政策在未成為現金流項目前並非顯性的風險。風險不僅是罰款或拆分,而是操作摩擦、被迫拆解、數據規則與採購轉向。這些不是平滑滲入,而是離散衝擊,改變預期成長率。它們也傾向於在共用主導數位軌道的公司間高度相關。市場把政策當作背景噪音,因為財報上沒有季度項目顯示它。實際上,它是潛在的波動因子。當一個部門的獲利對生產力統計具有系統性影響時,立法者不會永遠被動。這種路徑依賴並未完全反映在模型中。
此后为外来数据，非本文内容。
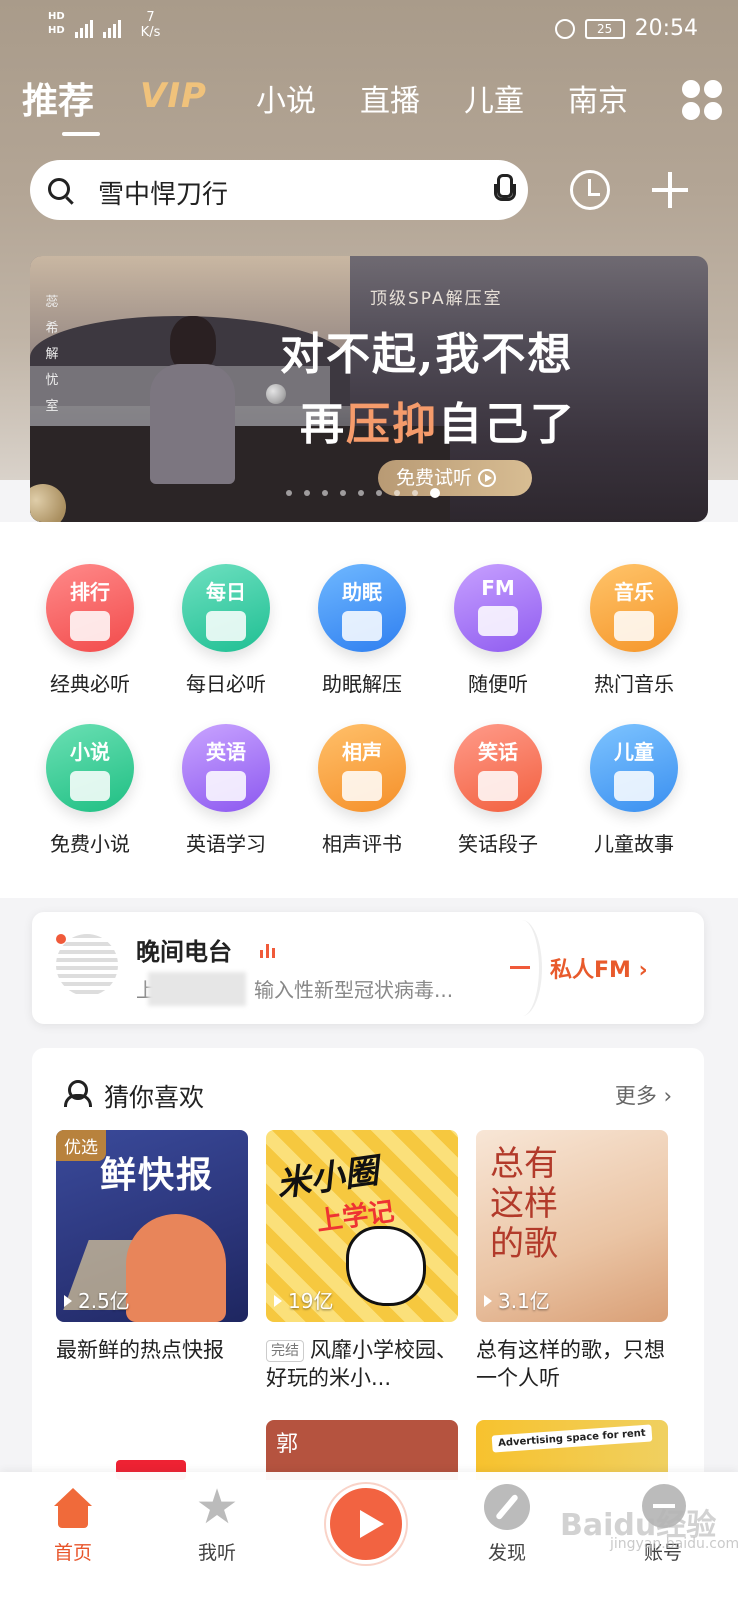  I want to click on category-item: 儿童 儿童故事, so click(634, 799).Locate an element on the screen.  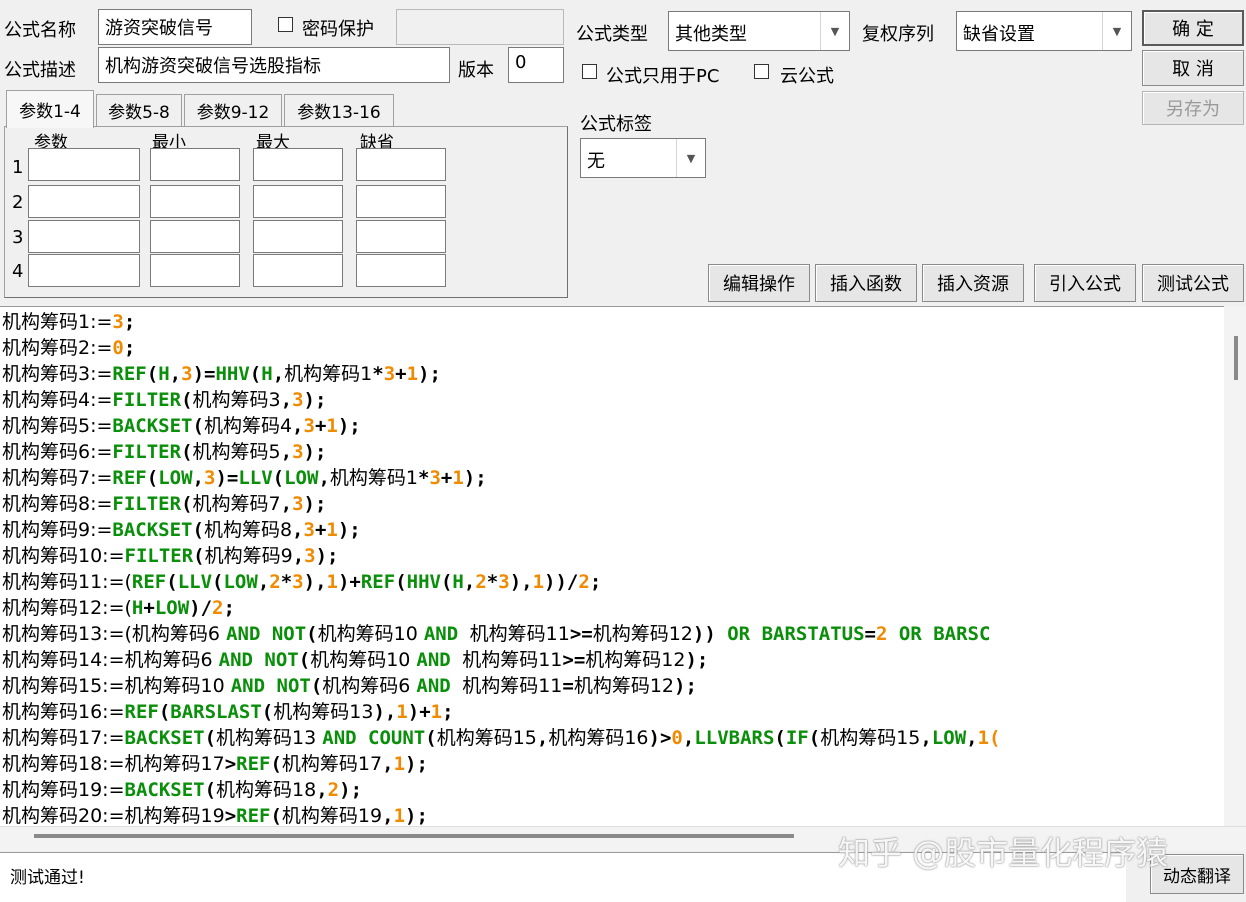
ok-button: 确 定 is located at coordinates (1193, 28).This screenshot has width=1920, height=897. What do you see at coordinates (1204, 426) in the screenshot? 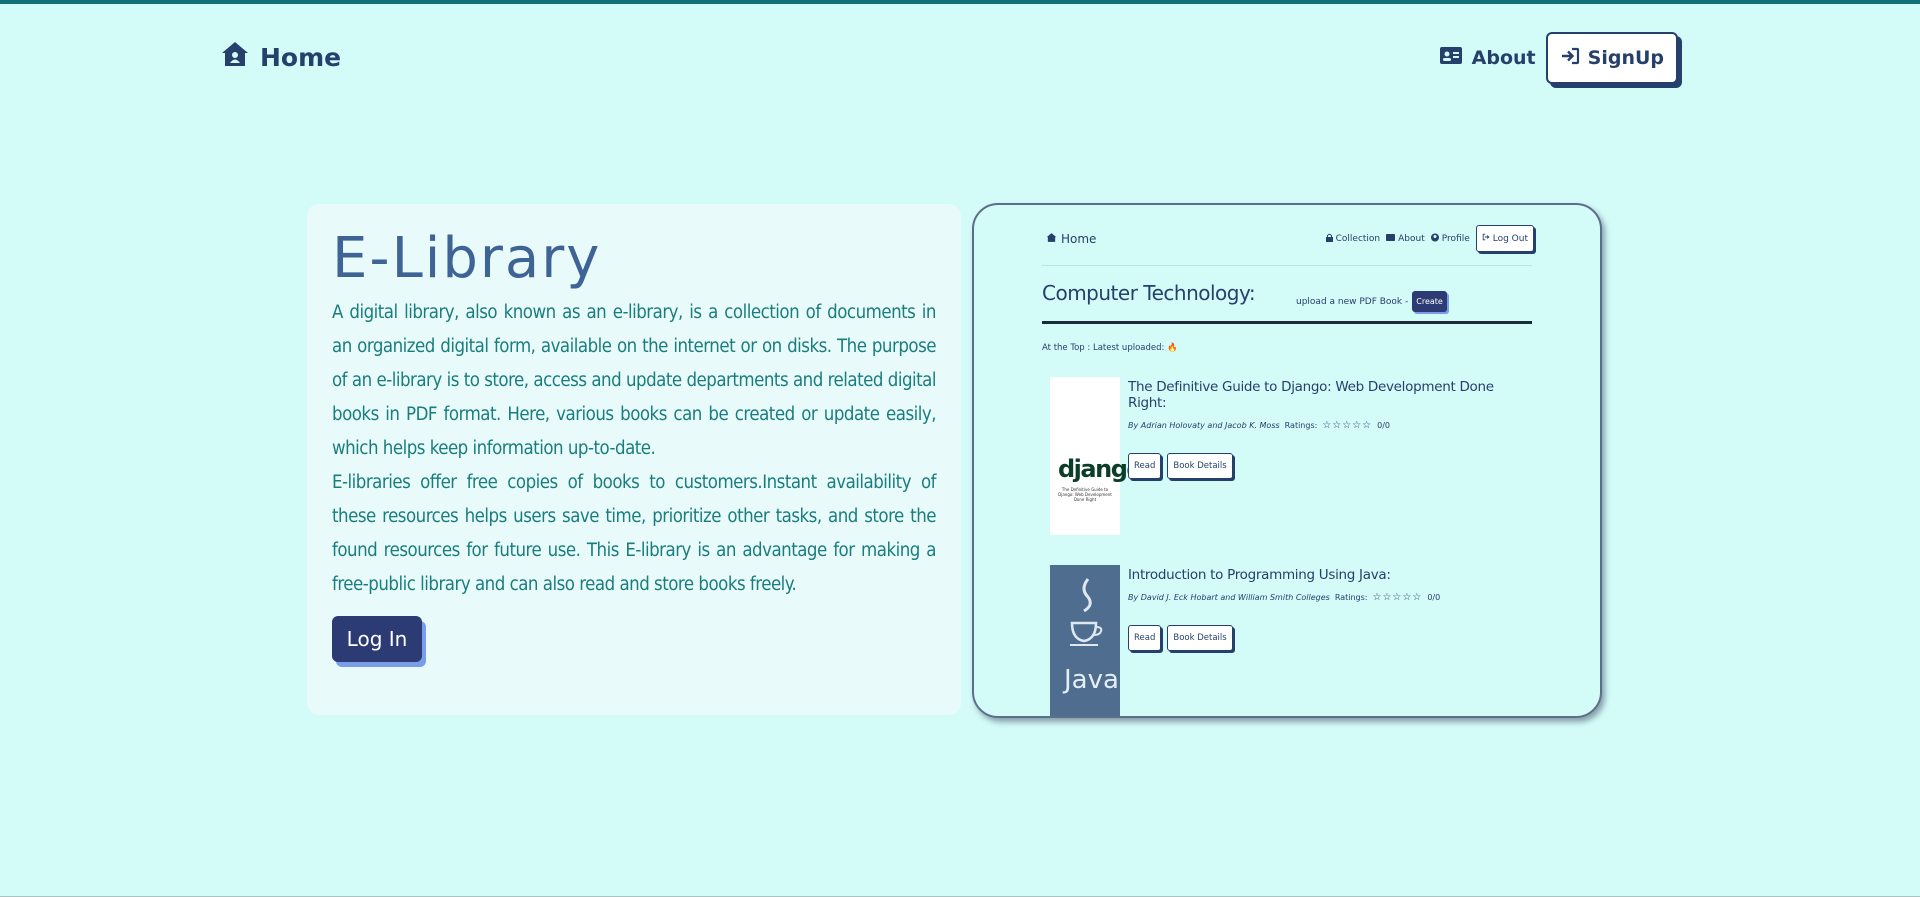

AI 經濟倚賴一條狹窄的供應鏈:先進光刻、高頻寬記憶體、少數晶圓廠與少數超大規模雲端供應商。它的運作像為一般流量設計的橋樑,但若人群齊步前行便曝露於共振。一個瓶頸處的干擾,振幅便成倍放大。地緣政治節點顯而易見卻被忽略。出口政策的邊際變動或晶圓廠事故會通過那幾檔主導被動投組的股票放大。投資人可能以為他們擁有軟體的未來,實際上有時候他們擁有的是硬體物流的脆弱性。
韌性關乎選擇權與冗餘,而非預知。在市場上,這意味著關心分布而不僅是平均值。廣度會上升。指數之外、產生現金的小型公司會重估並承擔更多指數權重。被動框架會以防護措施或替代加權來因應市值集中。風險系統會停止把相關性當作常數。董事會與資產配置者會衡量跨科技、政策與供應鏈的共通模式風險,而不僅僅是比較個別代碼的曝險。投資人會接受偶爾落後於基準作為獲得抗脆弱性的代價。
普遍的擔憂是少數股票下跌會拖累市場。更深層的風險是,造成這種集中度的規則與激勵無法平滑地逆轉。擁擠的所有權、以基準為準的委託與政策的拐點並不意味著崩盤迫在眉睫。它們意味著收益分布的肥尾比宣稱的還要肥。市場可以長時間承載重負。然後某天它就不行了。如果你在一個圍繞少數支柱設計的系統裡只為晴天做結構化,那你不是在投資,你只是在祈禱那些支柱永遠不會裂開。